A SOURCE DANGEROUSLY CLOSE TO THE PRESIDENT

Unauthorized release of sensitive information is all the rage these days. Washington leaks like pipes in the “charming fixer upper” a smooth-talking real estate agent wants to unload.

This is hardly new. In fact, history’s most egregious leak involved the guy on the penny, a source dangerously close to the president, a sketchy character and a dying First Child.

Meet Lincoln’s leaker.

The State of the Union is always big news, especially in wartime. The country was keenly interesting in reading President Lincoln’s first report. (From Jefferson on, it was submitted to Congress in writing until Woodrow Wilson revived the custom of delivering it in a speech in 1913.)

So imagine the shock when people opened The New York Herald on December 3, 1861 and read excerpts from the State of the Union – hours before its release.

Lincoln was furious and a classic capital Whodunnit? was underway. Attention instantly focused on one VIP person of interest.

First lady Mary Lincoln had blown into the capital nine months earlier with the subtlety of a cannon blast. Intelligent, opinionated and possessor of a tart tongue, she wasn’t the traditional wallflower presidential wife. Though militantly loyal to the Union, she was also vocally proud of her aristocratic Southern heritage – at the very time the North was fighting the South. On top of that, her brother, three half-brothers and other relatives were fighting for the Confederacy. Mary rubbed lots of people the wrong way.

And she had a dangerous secret. The White House was so badly rundown when the Lincons moved in it looked like a shabby hotel. She commenced its grandest makeover since the British burned the place – and grossly overspent her budget. Mary was in seriously hot financial water.

Then the leaked excerpts appeared in print.

Always unable to resist sensational headlines, Congress pounced. The House Judiciary Committee launched a ferocious investigation in February 1862.

A correspondent for The New York Tribune (the Herald’s blood rival) testified the leak was arranged by shady social climber Henry Wikoff, who got his information straight from “members of the president’s own family.” That meant Mary. The implication was much-needed money to pay those pressing bills was slipped her way in exchange.

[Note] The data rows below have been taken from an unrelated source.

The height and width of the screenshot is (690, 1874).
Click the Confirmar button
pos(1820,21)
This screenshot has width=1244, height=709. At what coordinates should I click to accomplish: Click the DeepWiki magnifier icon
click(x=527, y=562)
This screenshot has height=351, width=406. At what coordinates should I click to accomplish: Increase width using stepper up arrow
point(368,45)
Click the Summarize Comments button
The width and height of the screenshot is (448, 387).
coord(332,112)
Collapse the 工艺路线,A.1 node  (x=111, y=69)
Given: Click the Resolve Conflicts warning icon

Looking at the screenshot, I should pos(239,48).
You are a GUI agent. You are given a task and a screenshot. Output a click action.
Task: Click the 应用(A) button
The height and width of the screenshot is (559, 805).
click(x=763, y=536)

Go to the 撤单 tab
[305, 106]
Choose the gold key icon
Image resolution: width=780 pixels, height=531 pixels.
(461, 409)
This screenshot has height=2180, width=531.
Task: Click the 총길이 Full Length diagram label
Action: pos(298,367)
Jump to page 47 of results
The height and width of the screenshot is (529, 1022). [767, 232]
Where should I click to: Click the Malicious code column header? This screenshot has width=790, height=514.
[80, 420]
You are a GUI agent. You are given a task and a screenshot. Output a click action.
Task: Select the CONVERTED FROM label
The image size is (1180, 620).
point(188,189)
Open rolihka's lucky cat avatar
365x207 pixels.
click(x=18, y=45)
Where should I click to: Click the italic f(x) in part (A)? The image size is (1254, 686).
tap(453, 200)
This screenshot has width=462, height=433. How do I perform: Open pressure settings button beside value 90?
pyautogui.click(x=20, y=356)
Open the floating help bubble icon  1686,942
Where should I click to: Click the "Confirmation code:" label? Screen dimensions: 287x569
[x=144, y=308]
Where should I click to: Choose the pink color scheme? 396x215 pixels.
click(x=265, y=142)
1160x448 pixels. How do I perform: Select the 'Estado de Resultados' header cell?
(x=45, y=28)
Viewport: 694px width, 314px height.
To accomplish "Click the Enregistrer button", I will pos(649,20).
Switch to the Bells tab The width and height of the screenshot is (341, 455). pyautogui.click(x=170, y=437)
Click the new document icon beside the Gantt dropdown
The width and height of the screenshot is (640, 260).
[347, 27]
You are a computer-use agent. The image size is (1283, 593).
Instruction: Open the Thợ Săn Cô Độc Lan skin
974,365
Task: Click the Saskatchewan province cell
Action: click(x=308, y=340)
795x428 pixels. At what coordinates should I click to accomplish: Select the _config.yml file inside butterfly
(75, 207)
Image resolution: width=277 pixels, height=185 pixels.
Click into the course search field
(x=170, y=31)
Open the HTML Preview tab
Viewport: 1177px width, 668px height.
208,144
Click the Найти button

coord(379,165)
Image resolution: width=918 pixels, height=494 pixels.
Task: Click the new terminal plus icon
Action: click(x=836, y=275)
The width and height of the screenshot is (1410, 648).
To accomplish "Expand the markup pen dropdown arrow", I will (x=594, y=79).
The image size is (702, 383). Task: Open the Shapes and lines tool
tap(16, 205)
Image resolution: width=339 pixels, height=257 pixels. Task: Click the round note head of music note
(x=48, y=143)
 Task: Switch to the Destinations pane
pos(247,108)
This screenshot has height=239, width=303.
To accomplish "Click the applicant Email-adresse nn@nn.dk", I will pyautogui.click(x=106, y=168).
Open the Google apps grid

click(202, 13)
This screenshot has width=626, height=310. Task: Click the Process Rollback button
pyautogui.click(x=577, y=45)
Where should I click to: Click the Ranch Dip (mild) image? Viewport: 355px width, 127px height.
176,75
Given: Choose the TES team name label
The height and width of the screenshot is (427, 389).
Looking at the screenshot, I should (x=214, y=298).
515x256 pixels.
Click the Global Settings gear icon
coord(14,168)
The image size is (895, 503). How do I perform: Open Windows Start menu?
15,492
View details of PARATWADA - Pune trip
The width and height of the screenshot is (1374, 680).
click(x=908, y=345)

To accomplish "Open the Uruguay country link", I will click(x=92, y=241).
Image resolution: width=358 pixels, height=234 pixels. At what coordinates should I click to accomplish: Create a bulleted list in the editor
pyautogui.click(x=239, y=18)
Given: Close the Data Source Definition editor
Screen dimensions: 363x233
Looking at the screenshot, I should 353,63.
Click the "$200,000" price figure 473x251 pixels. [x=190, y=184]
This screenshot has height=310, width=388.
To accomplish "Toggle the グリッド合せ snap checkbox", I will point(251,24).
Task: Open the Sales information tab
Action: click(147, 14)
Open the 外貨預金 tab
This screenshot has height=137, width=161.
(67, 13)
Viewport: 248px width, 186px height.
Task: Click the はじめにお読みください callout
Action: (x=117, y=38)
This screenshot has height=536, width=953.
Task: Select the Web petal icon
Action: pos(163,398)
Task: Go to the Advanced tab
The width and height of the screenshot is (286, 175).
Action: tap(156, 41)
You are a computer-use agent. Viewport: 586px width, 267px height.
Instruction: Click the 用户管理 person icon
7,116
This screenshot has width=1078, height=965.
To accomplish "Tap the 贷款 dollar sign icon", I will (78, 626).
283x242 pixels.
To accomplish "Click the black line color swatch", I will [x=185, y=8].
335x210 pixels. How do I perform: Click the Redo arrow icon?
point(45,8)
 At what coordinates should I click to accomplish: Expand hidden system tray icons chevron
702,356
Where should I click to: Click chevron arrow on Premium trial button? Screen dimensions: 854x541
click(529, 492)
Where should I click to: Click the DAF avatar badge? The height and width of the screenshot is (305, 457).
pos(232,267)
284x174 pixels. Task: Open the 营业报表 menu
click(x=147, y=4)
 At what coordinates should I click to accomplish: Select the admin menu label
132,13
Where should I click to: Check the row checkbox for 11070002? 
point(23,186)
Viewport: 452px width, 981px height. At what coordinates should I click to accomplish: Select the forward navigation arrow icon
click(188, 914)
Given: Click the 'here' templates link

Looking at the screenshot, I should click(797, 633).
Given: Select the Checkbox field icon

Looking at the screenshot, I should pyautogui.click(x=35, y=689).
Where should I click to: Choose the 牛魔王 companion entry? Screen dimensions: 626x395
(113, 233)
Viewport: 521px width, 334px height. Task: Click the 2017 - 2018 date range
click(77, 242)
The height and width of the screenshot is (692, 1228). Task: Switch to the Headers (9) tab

Already consumed by the war and the growing scandal under his own roof, Lincoln’s young sons suddenly became gravely ill with what historians believe was typhoid fever. Tad recovered while Willie worsened. Lincoln was now fighting for the Union and his presidency while his son was fighting for his life. (11 year-old Willie lost his struggle on February 20.)

Wikoff, meanwhile, had his own troubles. Refusing to reveal his source, he was jailed for contempt of Congress and tossed into a rat-infested storage room in the Capitol cellar where his cellmate was a huge, overly friendly dog named Jack. One night was all it took. Wikoff was ready to talk.

Then something interesting happened. Daniel Sickles, Union general, former congressman, Wikoff’s BFF and schemer par excellence, inserted himself into the story. (Click here to read how Sickles beat the rap for murdering his wife’s lover.) It’s believed he cooked up what followed.

Wikoff testified the leaker was actually White House gardener John Watt, who quickly confessed. (In exchange for falling on his sword, Watt was given a cushy job in the Patent Office for $1,500 a year – a comfortably upper middle-class income then.)

Wanting to finally end the matter, Lincoln took the unprecedented step of testifying (in secret) before the committee, saying since only his Cabinet had seen his report in advance nobody else could have leaked it, implying Mary was blameless. (The only other time a sitting president testified before a House committee was in 1974, when Gerald Ford answered questions about Richard Nixon’s pardon.)

With Mary off the hook the matter faded, swept from public attention by the war’s growing casualty lists.

Was Mary Lincoln the actual leaker? We’ll never know. But historians agree that at the very least, she had some serious ‘splainin’ to do to Abe.

These days, President Trump clearly doesn’t enjoy being the victim of leaks. But no president ever does. Not even Lincoln.